French artist Pierre Buttin is certain of the count. He spent 60 hours reading through subtitles and compiling a 1,500-entry spreadsheet of brands and their time stamps. “There were plenty of American cultural references I didn’t know about,” he says. So he Googled each entry to see if it was really a brand (he’s a bit off on the Barolo reference). Then he whittled the list down to 324 discrete products (with 838 overall mentions), cut the references together, and added in his own English subtitles.
In response to this massive, seemingly frivolous undertaking, we can’t help but wonder: why?
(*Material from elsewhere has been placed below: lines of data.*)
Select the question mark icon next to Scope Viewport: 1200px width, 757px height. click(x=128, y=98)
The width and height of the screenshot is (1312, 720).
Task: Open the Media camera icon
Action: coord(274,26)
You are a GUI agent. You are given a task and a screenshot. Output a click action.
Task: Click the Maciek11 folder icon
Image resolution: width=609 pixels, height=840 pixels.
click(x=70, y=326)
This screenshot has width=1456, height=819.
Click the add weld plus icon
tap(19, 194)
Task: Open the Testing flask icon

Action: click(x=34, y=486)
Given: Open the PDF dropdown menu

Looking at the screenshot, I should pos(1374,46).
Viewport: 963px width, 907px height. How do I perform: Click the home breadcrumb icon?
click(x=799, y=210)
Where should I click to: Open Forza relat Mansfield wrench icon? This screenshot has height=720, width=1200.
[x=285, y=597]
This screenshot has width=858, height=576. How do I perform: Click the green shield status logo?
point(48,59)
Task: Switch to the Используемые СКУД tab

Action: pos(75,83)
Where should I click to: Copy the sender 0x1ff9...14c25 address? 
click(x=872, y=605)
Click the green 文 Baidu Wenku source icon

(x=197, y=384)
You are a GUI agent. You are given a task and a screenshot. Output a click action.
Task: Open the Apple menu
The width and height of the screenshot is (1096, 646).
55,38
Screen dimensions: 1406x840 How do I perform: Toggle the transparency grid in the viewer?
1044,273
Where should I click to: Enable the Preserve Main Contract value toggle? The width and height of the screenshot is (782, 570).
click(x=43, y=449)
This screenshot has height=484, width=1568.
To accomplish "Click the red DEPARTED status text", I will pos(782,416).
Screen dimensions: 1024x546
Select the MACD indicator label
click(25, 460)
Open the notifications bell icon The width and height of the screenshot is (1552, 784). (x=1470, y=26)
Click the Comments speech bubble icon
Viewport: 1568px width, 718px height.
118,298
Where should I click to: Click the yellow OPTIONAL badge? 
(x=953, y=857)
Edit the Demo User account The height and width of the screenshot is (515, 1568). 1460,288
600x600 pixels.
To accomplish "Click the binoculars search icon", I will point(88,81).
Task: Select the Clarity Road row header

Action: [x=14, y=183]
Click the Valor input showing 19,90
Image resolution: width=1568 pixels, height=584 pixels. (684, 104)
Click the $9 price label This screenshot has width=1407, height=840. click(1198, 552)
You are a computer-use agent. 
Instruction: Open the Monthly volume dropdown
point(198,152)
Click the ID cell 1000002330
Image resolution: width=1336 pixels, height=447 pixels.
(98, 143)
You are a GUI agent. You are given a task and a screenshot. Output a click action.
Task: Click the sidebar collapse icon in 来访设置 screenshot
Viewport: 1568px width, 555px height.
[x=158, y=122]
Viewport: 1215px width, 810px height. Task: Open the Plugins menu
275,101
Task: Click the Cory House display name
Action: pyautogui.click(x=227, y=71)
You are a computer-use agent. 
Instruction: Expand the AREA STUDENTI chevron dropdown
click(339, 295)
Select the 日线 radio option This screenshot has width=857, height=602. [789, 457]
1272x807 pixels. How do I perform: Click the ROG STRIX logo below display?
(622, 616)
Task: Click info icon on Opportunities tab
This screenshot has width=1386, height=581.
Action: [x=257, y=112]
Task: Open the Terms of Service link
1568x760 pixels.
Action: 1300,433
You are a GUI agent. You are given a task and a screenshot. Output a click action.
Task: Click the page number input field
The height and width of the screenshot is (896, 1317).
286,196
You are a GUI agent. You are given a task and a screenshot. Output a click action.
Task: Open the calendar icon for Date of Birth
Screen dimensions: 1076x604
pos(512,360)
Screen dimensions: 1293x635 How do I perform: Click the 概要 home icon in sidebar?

Buttin wanted to explore his own emotional response to the show. He was so “emotionally attached” to the Sex and the City characters that he cried during the finale. Which bothered him just a little. He couldn’t help but wonder either: “To what extent is an open heart immune to subtle (yet intensive) product placement?”
Quite open, it seems. “I assume that Sex and the City contributed a lot to Manolo Blahnik’s fame,” Buttin says, adding that there were plenty of shots which showed Carrie wearing the shoes without a verbal mention.
But Manolo, as mentioned, wasn’t the most-mentioned brand in the show. The win-tour? Vogue.